Monday, May 18, 2009
My First Post
Whoa! I made it through another day with three kids and a moody husband. We successfully made it through the day without any accident in our pants (potty training the 2 year-old) one case of the stomach flu (the 7 year-old) and one incident of missing home work (the 13 year-old). We just got the 7 year-old and the 2 year-old into bed (although it is doubtful the 2 year-old will stay in bed) and I finally have a few minutes to breath today. So, what do I do with the well-deserved free time? I sit here plopped in front of the tv watching the Bachlorette too tired to do anything else. When I have a few moments of free time, I sometimes ponder the question why didn't my mom tell me how hard being a parent and a mom was going to be? We are bombarded with images and ideas that parenting is this glorious task and we bring these kids home from the hospital and are suppose to have these idealistic moments of euphoria and raise these perfect little human beings. They never show you in these commercials and tv programs the endless nights of kids screaming because the want to nurse every two hours and endless nights and days of cleaning up diarrhea and vomit because your kid has the stomach flu.

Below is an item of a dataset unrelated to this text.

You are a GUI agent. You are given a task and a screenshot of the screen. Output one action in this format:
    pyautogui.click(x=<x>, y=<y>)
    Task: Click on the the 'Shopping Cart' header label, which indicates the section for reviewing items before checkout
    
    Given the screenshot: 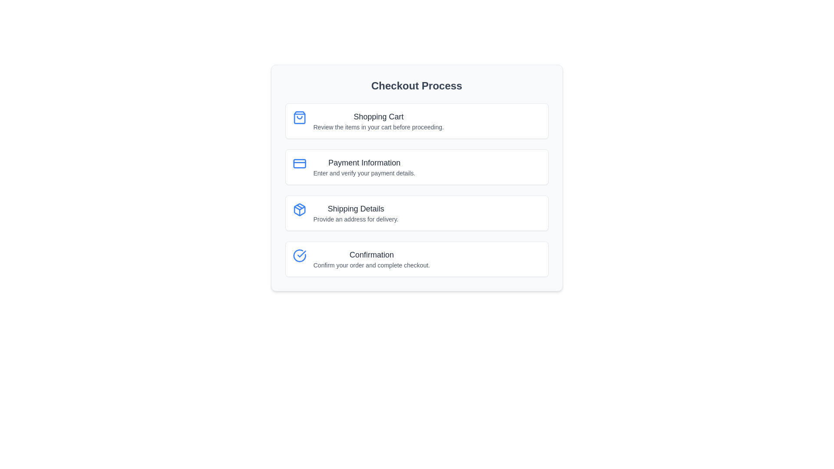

You never see the kids throwing themselves on the floor in a store because you won't buy them the toy that they absolutely have to have or else they will die. You never see the part where they tell you they hate you and blame you for ruining their lives because you won't let them hang with their friends because they failed a test at school. Maybe my mom did tell me and I just choose not to listen. Don't get me wrong, I have wonderful kids and am so blessed every time their little faces smile at me and tell me they love me. I just wish someone would have told me how hard it was going to be.